What this task involves:
Would you transcribe the entries below word for word, omitting all images?

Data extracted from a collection
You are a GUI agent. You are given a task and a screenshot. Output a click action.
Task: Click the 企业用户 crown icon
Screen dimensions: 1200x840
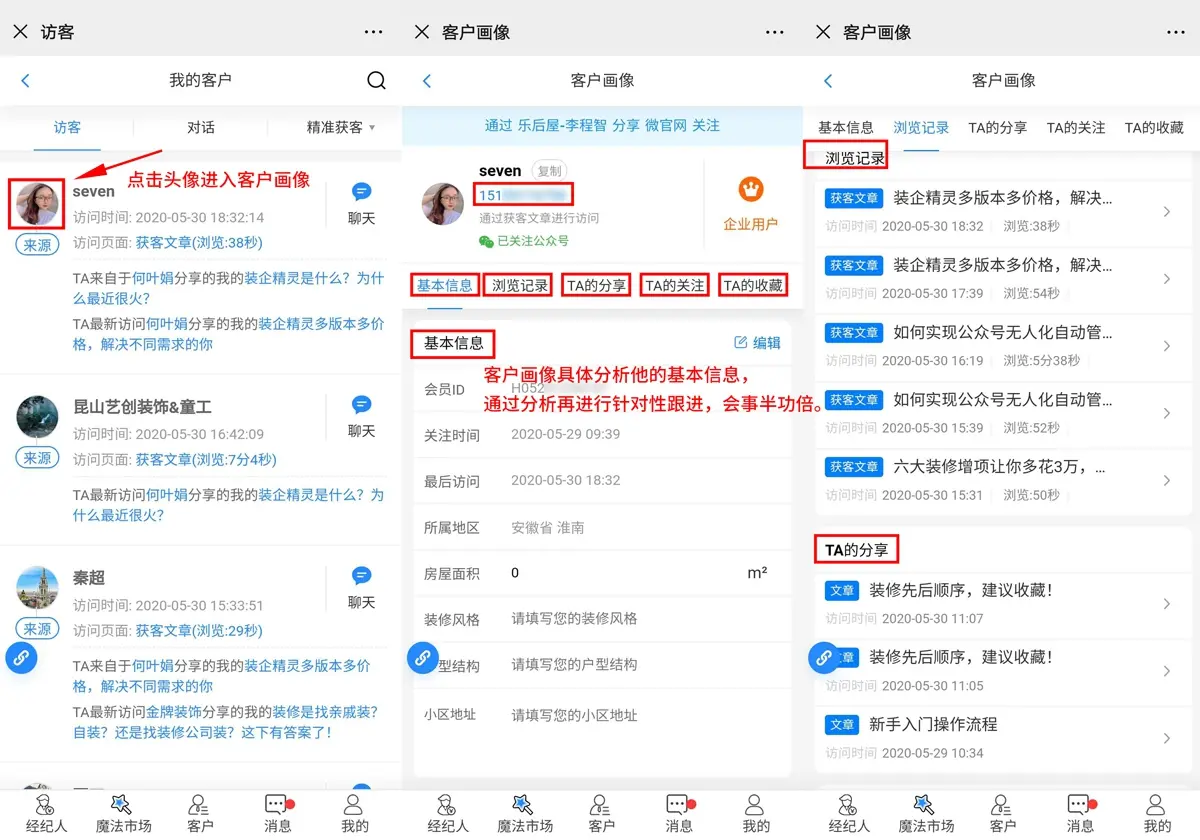tap(750, 188)
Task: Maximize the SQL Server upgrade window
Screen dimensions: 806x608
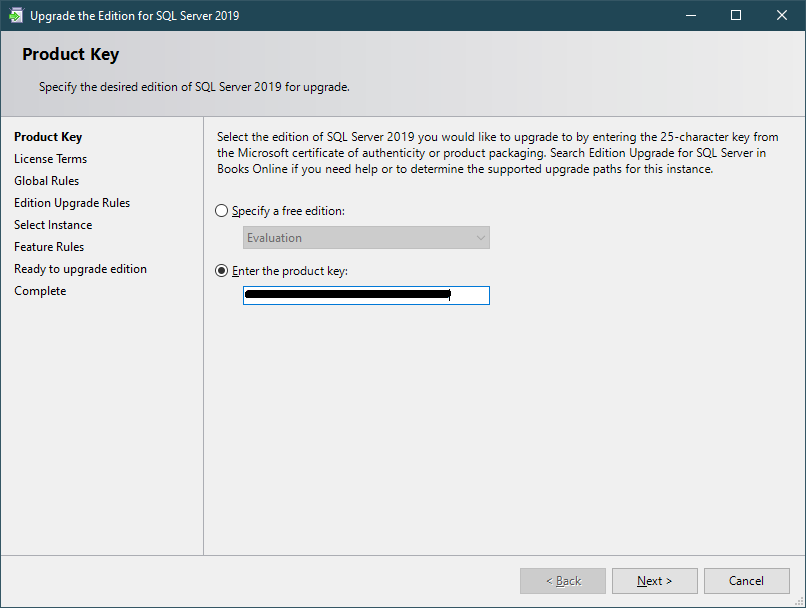Action: coord(736,16)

Result for this task:
You are a GUI agent. You are given a task and a screenshot. Output a click action.
Task: Click the 企业用户 crown icon
Screen dimensions: 1200x840
tap(750, 188)
Task: Maximize the SQL Server upgrade window
Screen dimensions: 806x608
Action: coord(736,16)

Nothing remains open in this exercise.